All opponents panned Su for a political maneuver to win the nationwide seven local elections on one day. As the terms of all seven classes of local public office holders expire on Dec. 25 next year, the Central Election Commission has decided to hold elections of mayors and councilors of special municipalities, mayors and councilors of cities and counties, township and village chiefs and councilors, and ward chiefs all on one day in November or December 2014.
Su wishes to increase the turnout of supporters by inducing them to vote on the referendum, a tactic President Chen Shui-bian used to help win his 2004 re-election by calling two referendums on Election Day. Confronted with the opposition, Su is rethinking the timing of his plebiscite to determine the future of Nuke 4. Should he accept the demand of the Nuclear-free Homeland Alliance and other anti-nuclear organizations as well as his party heavyweights, he would have to initiate the referendum as soon as he could gather enough signatures for its endorsement.
It takes time to collect all the necessary signatures and get the initiative approved. Su has to race against the time, for Nuke 4 is now scheduled to make a test run at the end of this year, and if it passes the safety assessment of the World Association of Nuclear Power Operators and the U.S. Nuclear Regulatory Commission, it will start commercial operation. It is all but certain that the referendum, if held at all, will be too late to decommission the commissioned Nuke 4.
Construction on Nuke 4 started at Gongliao in 1997. It was delayed by President Chen, who is now doing time for corruption and graft. Chen had the construction suspended in October 2000 because he wanted to scrap Nuke 4, a pet project of the previous Kuomintang administration. Construction resumed eight months later, delaying the commercial operation originally set for 2007 by three years with a loss of NT$400 billion (US$12 billion) in penalties, cost overruns and extra outlays.
Then, Taipower delayed the operation until 2011 and asked for NT$40 billion (US$1.2 billion) more to get the first of its two generating units started, the reason being that its control and information system could not be installed as scheduled. The target date was deferred until 2012. After Japan's nuclear disaster, caused by the great earthquake of 2011 and the subsequent tsunami, the operation is being delayed again, although construction is almost complete. Taipower is now ready to operate Nuke 4 next year.
Is it necessary to call a referendum to scrap Nuke 4? Has it ever occurred to all those people clamoring for the demise of Nuke 4 that Taiwan might have raised a US$13.2 billion mammoth white elephant just to be slaughtered, if the referendum were passed? Have they thought of how much more all the people would have to pay in higher power rates? How much costs for the manufacturing industry would rise? How Taiwan's national competitiveness would be affected? There are hundreds of other questions that should be asked. Unless all these questions have been successfully wrestled with, it's better not to hold the referendum on Nuke 4.

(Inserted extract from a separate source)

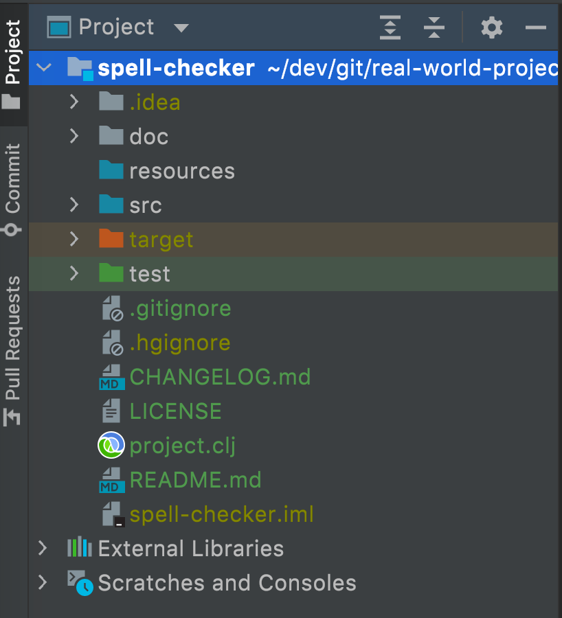
Task: Select the Project side tab
Action: pos(12,62)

As a matter of fact, a referendum on going nuclear-free is a little far-fetched. Italy is one country where a referendum was passed to ban nuclear power. Italians passed the referendum because they knew they could buy power from their Western European neighbors, which, however, may be nuclear-generated. Taiwan is an island and we can't buy any electric power from our neighbors. As a result, the only thing we can do to make up for the loss of nuclear power due to the scrapping of Nuke 4 is to build more thermal power plants and feed them with increasingly costly natural gases and oil.

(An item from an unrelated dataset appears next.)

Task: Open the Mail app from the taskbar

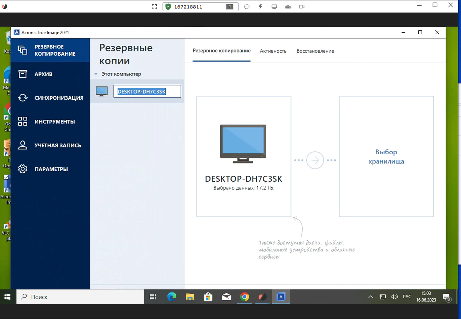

That's why Japan isn't planning a referendum to ban nuclear power, though many people are still suffering from the Fukushima nuclear reactor meltdown of 2011. Neither did the United States, which suffered the Three Mile Island meltdown in 1979, try to call a referendum on nuclear power. Nor have the Russians attempted to go to the polls to vote against nuclear power after the Chernobyl nuclear disaster of 1986.
Moreover, Prime Minister Shinzo Abe is planning to let Japan's nuclear power plants resume operation to help the economy grow in accordance with his Abenomics. Of course, nobody knows whether Abenomics will work or not, but he simply has to end the embargo on nuclear power supply just to make up for expected power shortages.
One word of advice to Mr. Su. Don't be obsessed by elections. Instead of calling for the referendum on the future of Nuke 4, offer a solution to the problem of Taiwan's dependence on nuclear power to get your party back to power in 2016. The Kuomintang administration hasn't come up with a feasible plan to solve that problem and is highly unlikely to offer one anytime soon; the opposition party has a better chance to sell its yet-to-be-made plan to win the presidential election a little more than three years from now.